Ce qu'on appelle Tempête
Kuramochi avança le menton pour apercevoir ce que le médecin examinait sur son flanc, mais le mouvement lui coûta un gémissement étouffé.
Tani-sensei lui adressa un sourire tanukiesque, toujours penché sur la peau violacée des côtes.
- Il vous est vraiment impossible de rester en place, n'est-ce pas ?
- Désolé… marmona Kuramochi comme un enfant. "Doc, ce n'était pas grand'chose, je vous assure. Un étourdissement, voilà. Laissez-moi retourner avec les autres."
Le vieil homme se redressa. Il essuya ses lunettes sur le bord de sa blouse puis les remit sur son nez.
- Pas question – aujourd'hui, du moins.
Il réfléchit. Le bleu commençait à changer de couleur, devenait un peu jaunâtre. Quoi qui aie pu se passer à l'intérieur de son malade, c'était en bonne voie de guérison, si seulement…
- J'ai froid, dit Kuramochi qui en avait assez de tenir son pull noir soulevé. Il toussa un peu, comme pour le prouver.
- Ce n'est pas la peine de faire la mauvaise tête, gronda le médecin en croisant les bras. "Ecoutez-moi bien. C'est déjà un miracle que vous soyez encore en vie. Votre corps s'est débrouillé pour combattre ce qui allait de travers et il fait tous ses efforts pour vous remettre sur pieds. Je ne vous laisserai pas gâcher tout ce travail parce que vous n'avez pas envie d'attendre !
Kuramochi se mordilla les lèvres.
- Je ne peux pas continuer à faire porter aux autres ma négligence, dit-il à mi-voix.
- Négligence ? répéta Tani-sensei, agacé. Vous avez sauvé vos compagnons, fait davantage pour cette station que nous tous réunis et chacun ici le sait ! Ne me faites pas rigoler. Il se racla la gorge. "Kuramochi-san. La douleur est là pour vous servir de signal d'alerte. Si vous continuez de l'ignorer, vous ne réussirez qu'à revenir au point de départ ! Si vous voulez continuer à vous rendre utile, vous devez vous reposer et m'écouter."
- D'accord, dit finalement le jeune homme, après un long moment de silence où il s'était visiblement retenu de riposter. "Je comprends."

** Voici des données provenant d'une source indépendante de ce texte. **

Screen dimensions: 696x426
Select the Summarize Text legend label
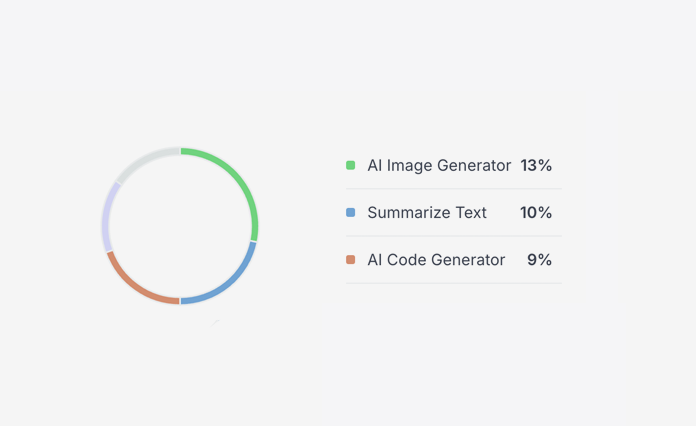point(427,213)
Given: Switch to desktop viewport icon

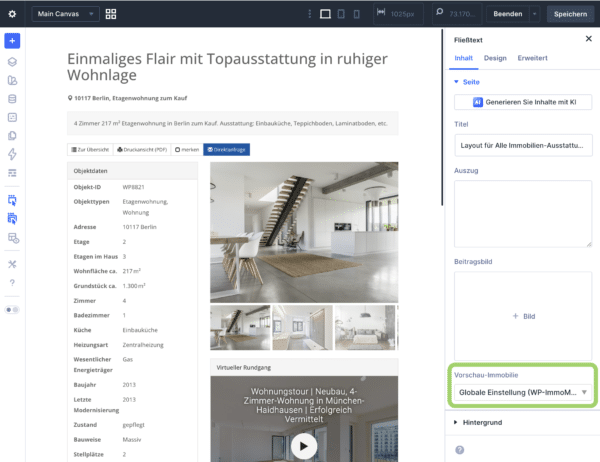Looking at the screenshot, I should [325, 14].
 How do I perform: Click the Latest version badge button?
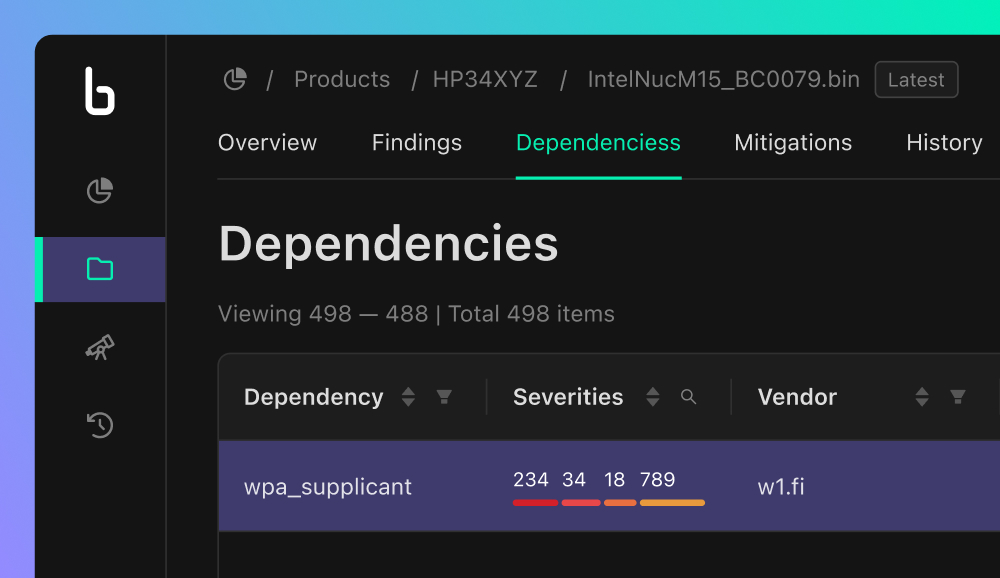point(916,80)

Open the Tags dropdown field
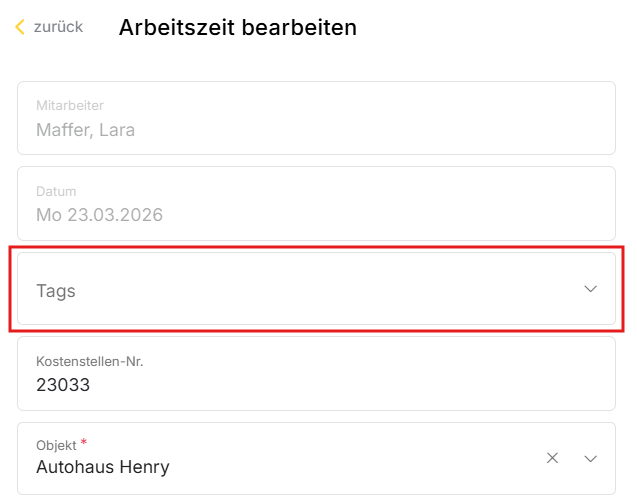pos(300,290)

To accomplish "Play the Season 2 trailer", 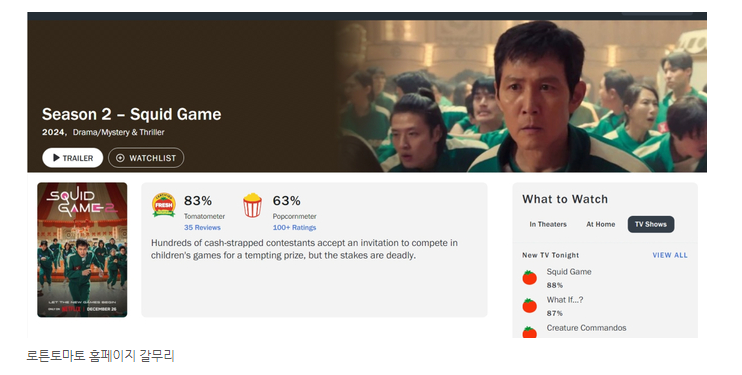I will pyautogui.click(x=72, y=158).
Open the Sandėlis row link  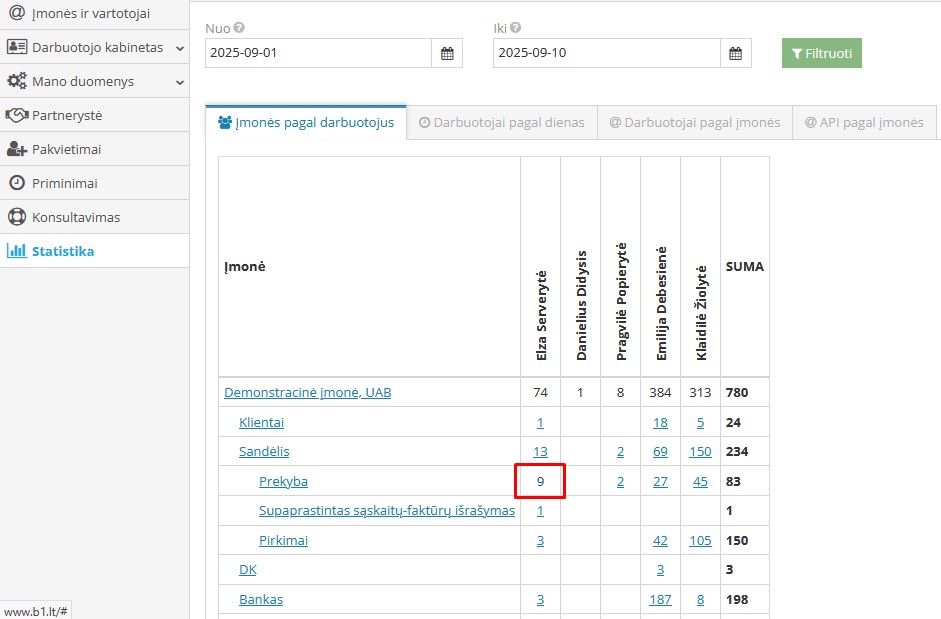pyautogui.click(x=264, y=452)
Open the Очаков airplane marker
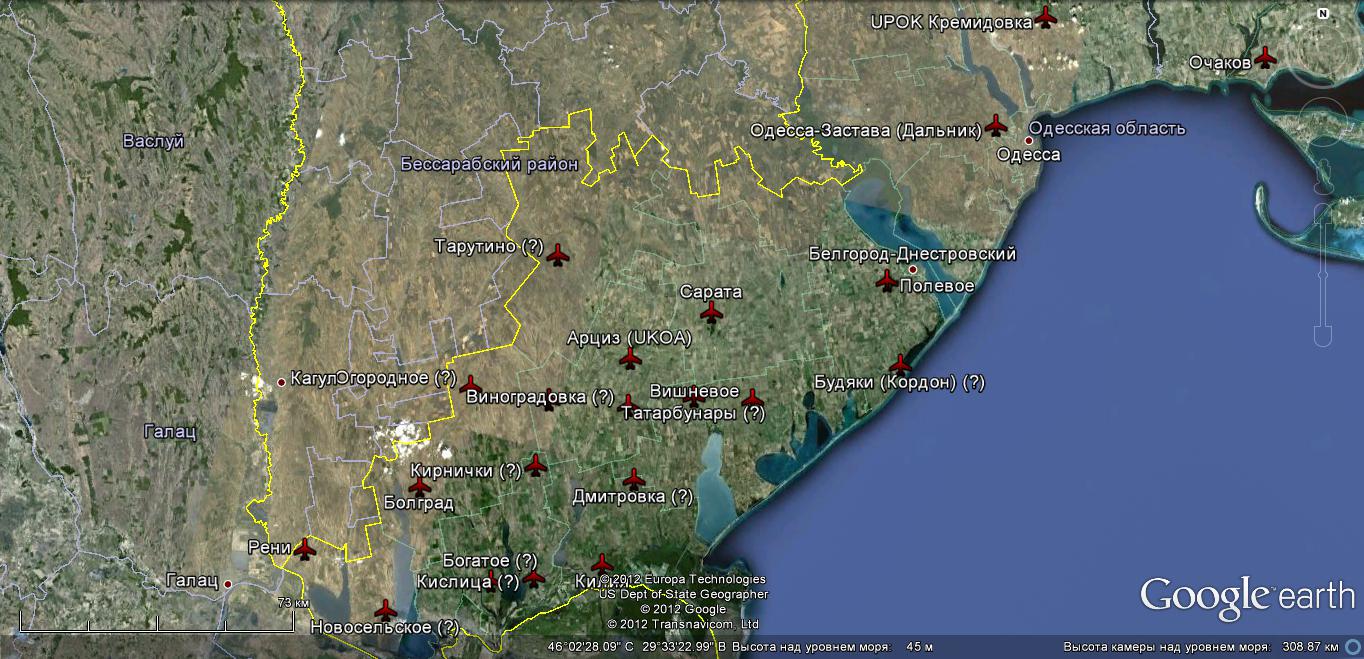 (x=1265, y=57)
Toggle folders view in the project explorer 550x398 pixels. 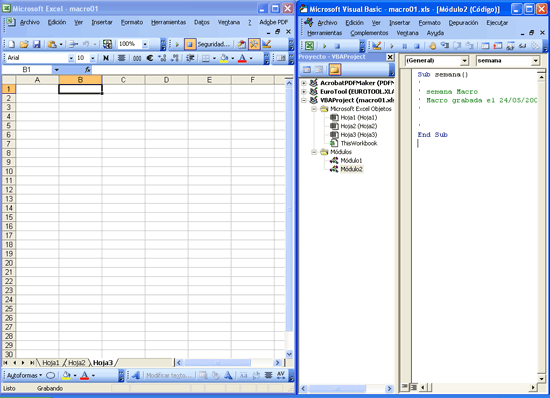pos(334,69)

Le docteur se détendit et posa sa main sur l'épaule de Kuramochi.
- Bien, dit-il en souriant. C'est ce que je voulais entendre. Pour ce qui est de la salle commune, pas ce soir. Je veux que vous alliez dormir, et que vous ne pensiez à rien d'autre qu'à reprendre des forces. Demain, je verrai si vous pouvez travailler avec Hoshino-san, par exemple. Ou Himuro-san, ou Yokomine-san. A quelque chose qui ne vous demande pas de marcher. Un pas après l'autre, n'est-ce pas ?
Kuramochi sourit d'un air d'excuse.
- Un pas après l'autre, répéta-t-il. Même seulement un demi pas, ça suffit.

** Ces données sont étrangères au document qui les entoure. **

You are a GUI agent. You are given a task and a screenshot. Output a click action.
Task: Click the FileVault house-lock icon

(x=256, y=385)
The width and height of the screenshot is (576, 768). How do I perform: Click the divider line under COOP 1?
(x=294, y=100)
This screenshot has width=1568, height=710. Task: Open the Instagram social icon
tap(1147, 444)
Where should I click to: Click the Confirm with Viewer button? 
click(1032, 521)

Dans le couloir, Inuzuka se laissa couler contre le mur sous l'œil soulagé d'Utsumi et celui, hermétique, d'Himuro.
Quelques fois, même un héros pouvait avoir besoin d'être grondé et corrigé.
oOoOo
Utsumi tapa ses bottes contre la marche, puis fit rouler le système d’ouverture de la porte. Une fois à l’intérieur, il déposa le trépied contre le mur, ôta ses moufles et rabattit sa capuche en arrière.

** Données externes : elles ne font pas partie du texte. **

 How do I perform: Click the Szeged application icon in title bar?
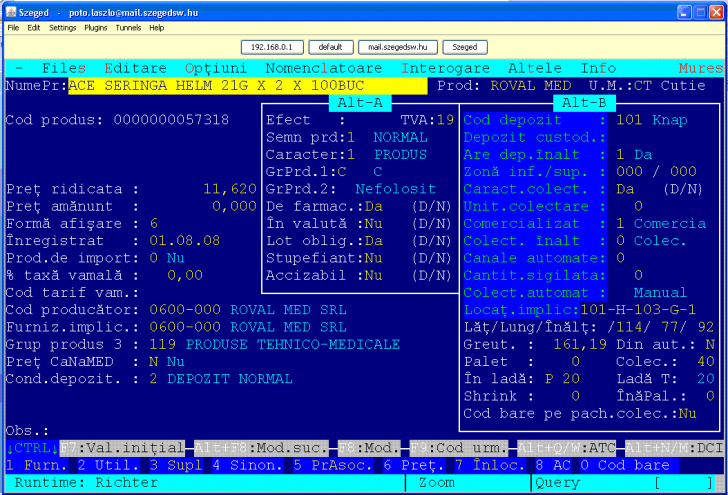coord(10,10)
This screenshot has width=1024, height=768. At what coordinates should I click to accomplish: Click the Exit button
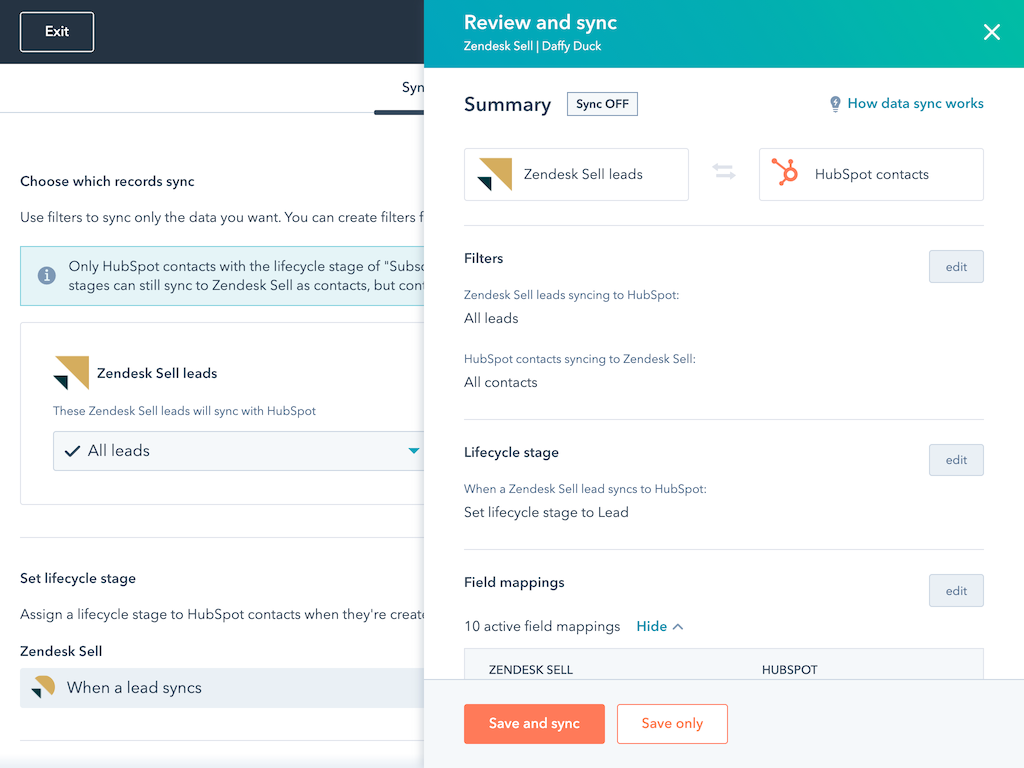56,31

Ses sourcils et sa barbiche étaient recouverts d’une fine pellicule de neige. Il les brossa d’un revers de poignet, ramassa l’appareil et se hâta en direction de sa chambre, où il suspendit sa parka sur le cintre à côté de son bureau.
Ses yeux croisèrent les noms calligraphiés des jumeaux de Yokomine, avec qui il partageait ses quartiers, sur le mur d’en face et il sourit. Il rangea ses notes, chercha son crayon qui s’était faufilé dans la doublure de son pantalon, puis se dirigea vers la salle commune.
Il sut bien avant d’y entrer que la discussion était houleuse.
- Je ne suis pas d’accord ! venait de s’exclamer Samejia en assénant un coup de poing sur la table, faisant sursauter les couverts et les verres qui s’y trouvaient en prévision du souper.
- Ongul Island n’est peut-être pas sur le continent, mais elle fait partie de notre territoire et c’est elle qui nous a accueillis ! renchérit Arashiyama, en pointant sur la carte étalée entre eux.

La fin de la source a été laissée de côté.